When he stepped from the cab at a point near the upper end of the track, Nathan met him and said in a series of hoarse whispers, "The's dozens and dozens o' eyes on us right now, Little Buck. Gethered up thar on the Lost Trail is the Singletons, men, wimmen, childern, and dawgs; the Wolfes is the same way on the Blackfern side. I cain't locate pap, which ain't no good sign, Little Buck. I've been a-thinkin' purty hard, sence you left fo' the camp. Pap he's plum wild. He's a-goin' to shoot the man who drives the fust spike, and 'an he's a-goin' to shoot hisself—to keep his word is his religion, and it's his only way out. That's why he's hid out away from the rest of 'em. You don't think he'll do it, hey? None o' the rest of 'em does. But he will! Now, I've b'iled it all down to this here, Little Buck; listen clost——

"Ef you was to have pap and t'others o' the clan arrested and kep' in jail ontel ye could git through wi' buildin' the road and the mill, they'd burn the mill and the timber-woods as shore as shootin' when they got out. Then the law'd come out here wi' big posses, or mebbe the militia, and the'd be a awful fight, and deaths and deaths. So ye cain't do that. The one thing left is fo' me to drive the spike, and let pap shoot me and keep his word; that'd turn all o' our people over to you, acause they'd never stand fo' pap a-shootin' his own son. This way, they'd be jest pap and me killed; t'other way, they'd be dozens killed, and more dozens o' pore, daddyless little childerns left to suffer.

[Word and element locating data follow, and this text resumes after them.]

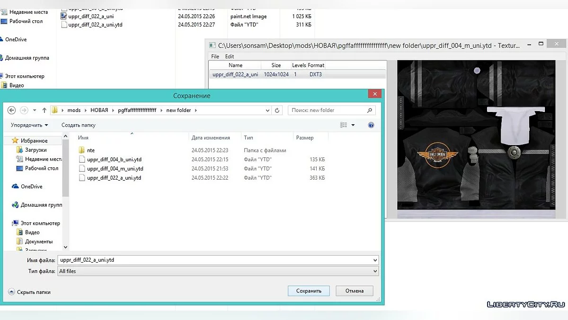The width and height of the screenshot is (568, 320).
Task: Click the Создать папку button
Action: coord(78,125)
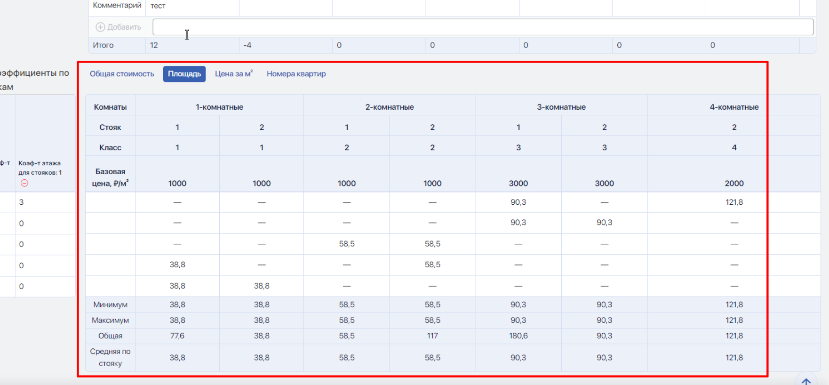Click the 180,6 total area cell

pos(518,336)
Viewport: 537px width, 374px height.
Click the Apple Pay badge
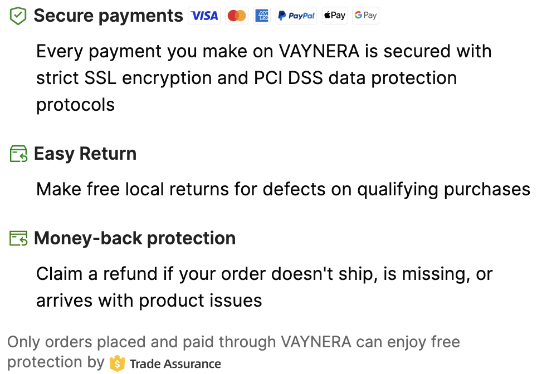tap(335, 16)
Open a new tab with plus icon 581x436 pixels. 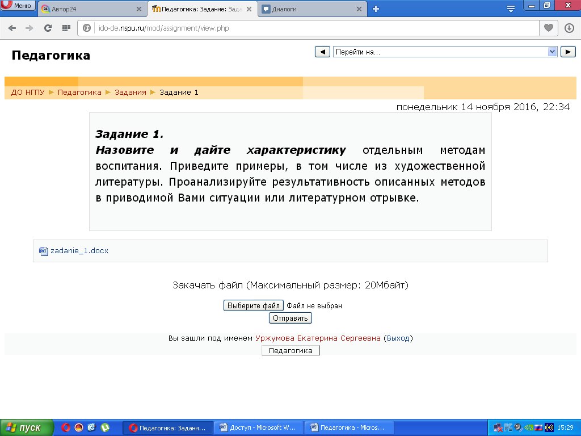tap(376, 9)
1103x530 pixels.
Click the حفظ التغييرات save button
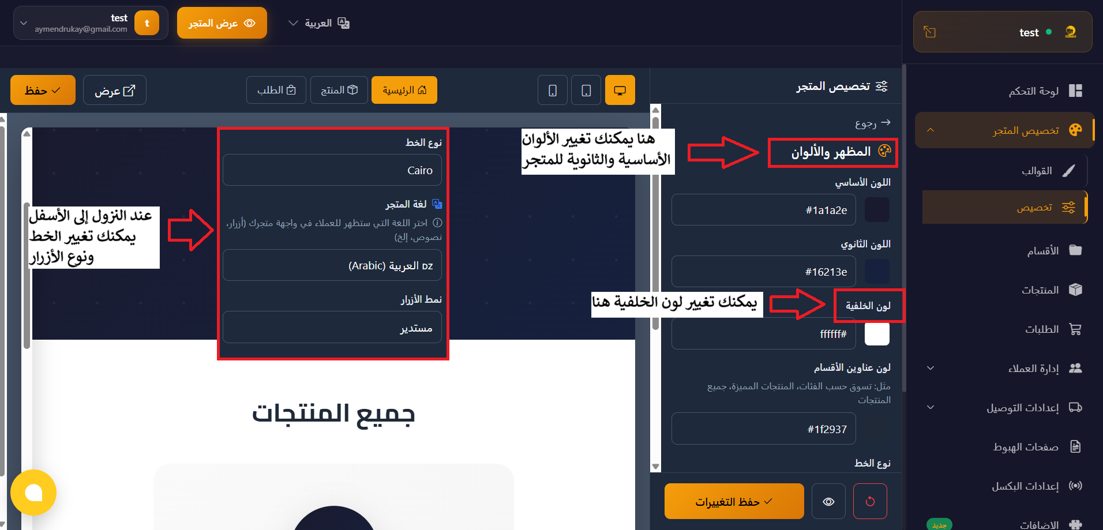coord(734,501)
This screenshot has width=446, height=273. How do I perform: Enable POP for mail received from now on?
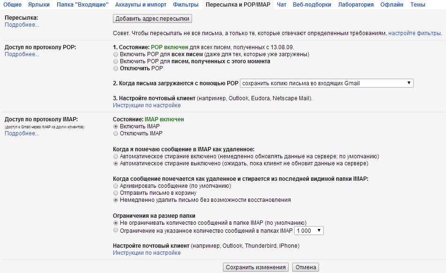115,61
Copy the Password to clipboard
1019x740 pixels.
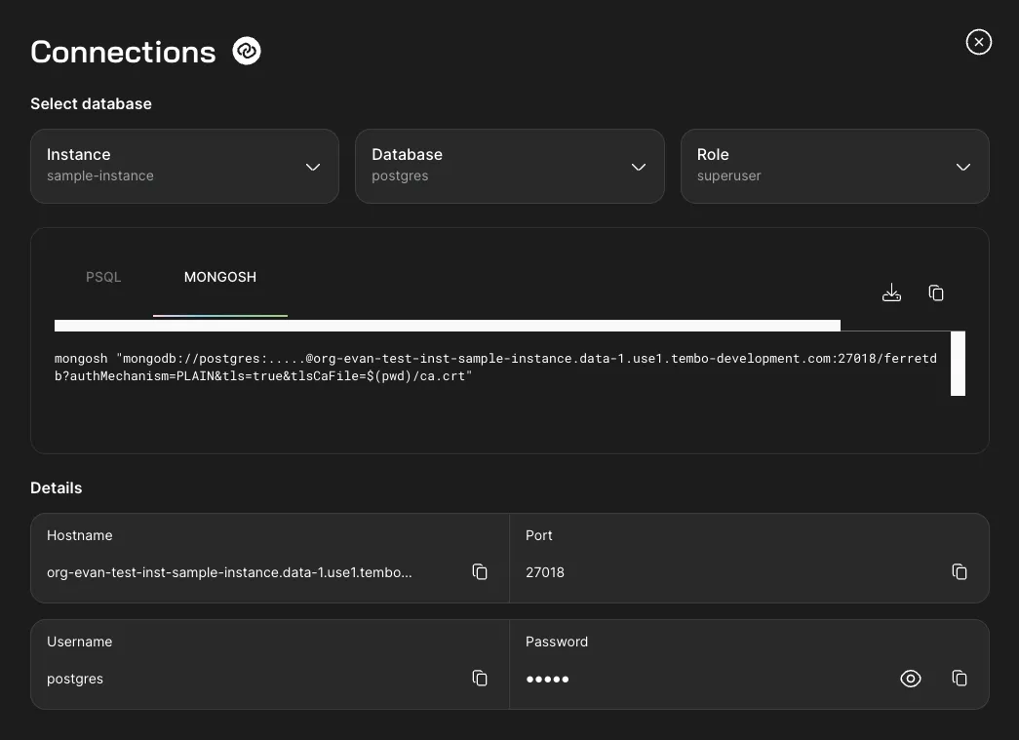(x=960, y=678)
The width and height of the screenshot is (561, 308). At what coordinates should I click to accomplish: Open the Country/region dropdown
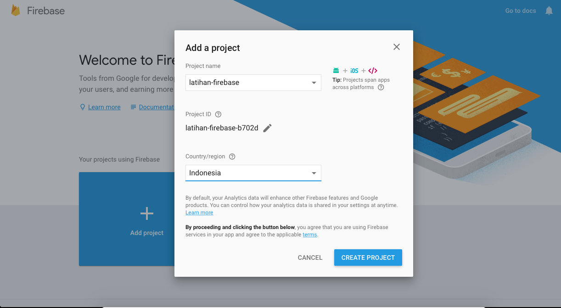pos(314,173)
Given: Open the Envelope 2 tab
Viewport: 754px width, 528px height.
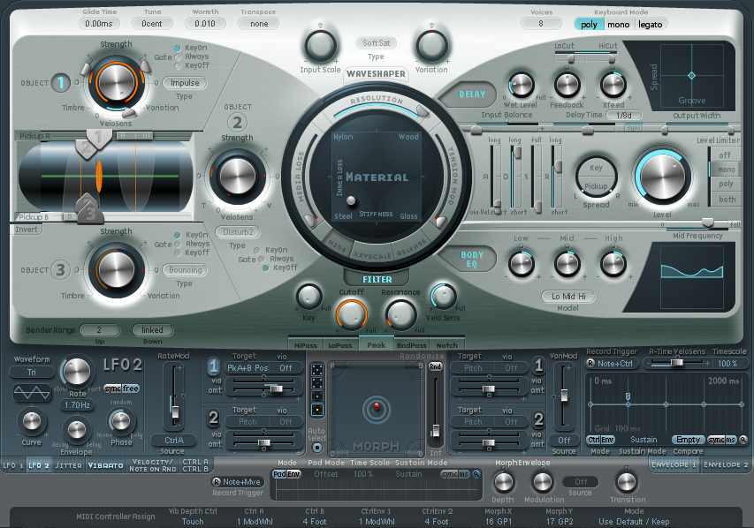Looking at the screenshot, I should tap(727, 464).
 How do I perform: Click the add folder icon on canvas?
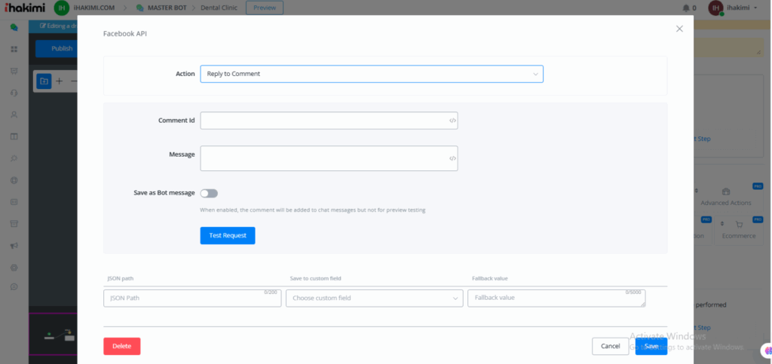[x=44, y=81]
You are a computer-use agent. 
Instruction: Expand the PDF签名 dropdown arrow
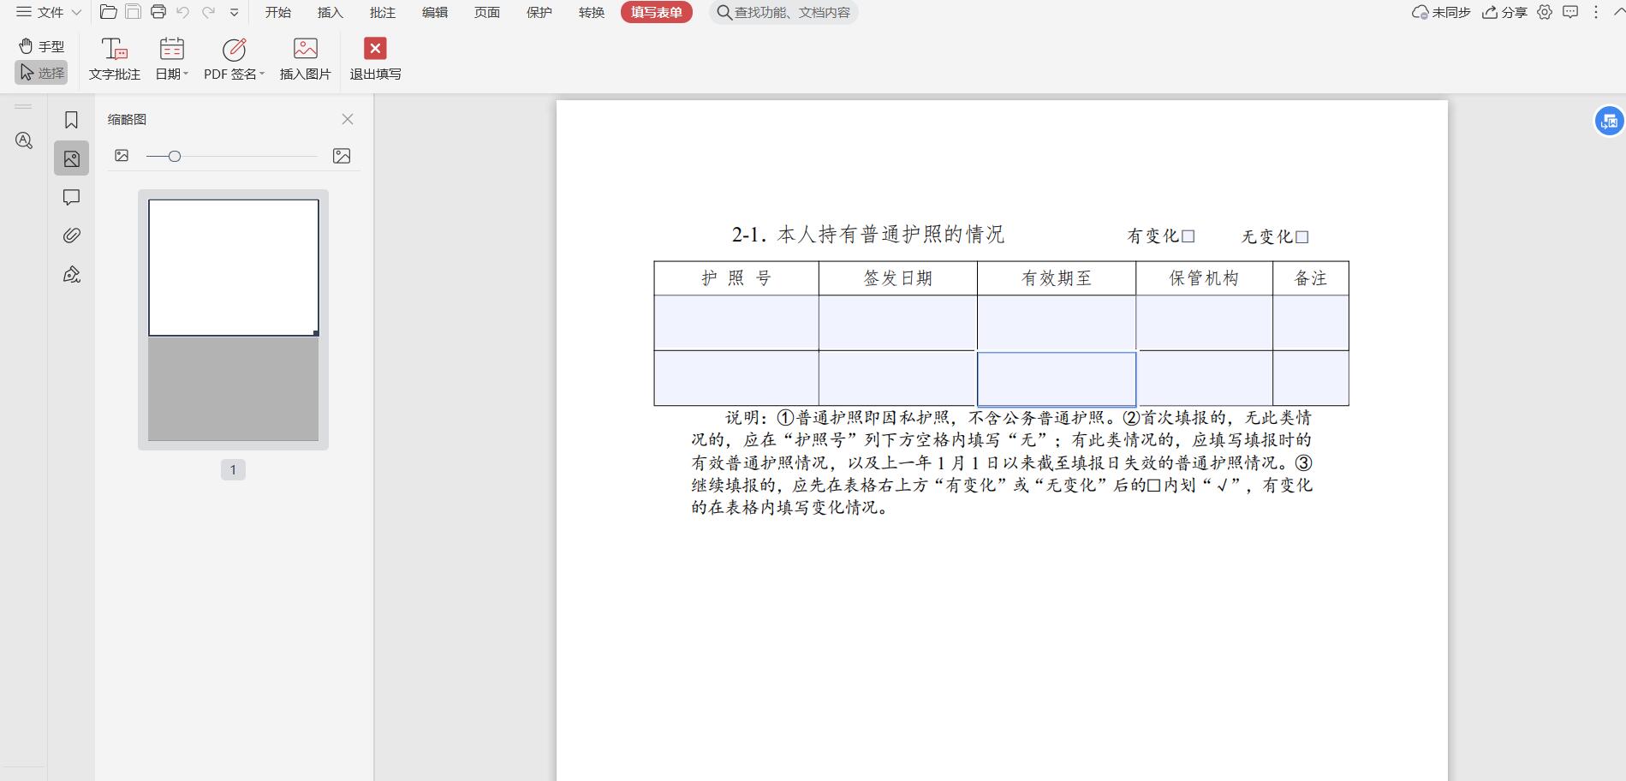(262, 74)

"So I'll drive that spike, Little Buck," he smiled. "I hain't a-goin' to let you do it. You're wo'th so much more'n what I am. You can carry on the business, and I couldn't. Asides, I've been a awful mean man in my day, and I want to do this here to sawt o' square things up wi' the Almighty. And so good-by, Little Buck, and good luck to ye as long as ye live!"

He caught up a hammer and a spike, and ran toward the section of loose rails his own hands had placed the proper distance apart just beyond the deadline.

His brother, shaken with emotion, started after him, to catch him and hold him back, to take the hammer and the spike from him and to drive the spike himself; but he tripped and fell, and before he found his feet again Nathan had placed the big iron nail and was raising the hammer to strike it.

"Wait, Nathan!" cried Little Buck Wolfe frantically. "Stop!"

Nathan did not wait. The hammer fell with a force that sent the big iron nail halfway to the heart of the oaken tie. Again the fine, muscular arms lifted the pointed hammer, and again did the hammer fall—then there came from the eastern jaw of Devil's Gate the roaring, murderous sound of a shot.

But Nathan paid no attention to it! He worked on determinedly. Before the echoes of the report had died completely away, two more spikes had been driven up to the head beyond the deadline. Little Buck Wolfe went to help, and soon the entire section of rails was made fast. A victory was won. For the first time in his life, Old Buck Wolfe had failed to keep his word.

The two brothers straightened then, and looked in all directions. A moment later, they saw Sheriff Alvin Starnes and a posse of men that represented the flower of the county's manhood, step into the Gate trail from the undergrowth; and they held as prisoners Old Buck Wolfe and nineteen other Wolfes, all of them disarmed and handcuffed!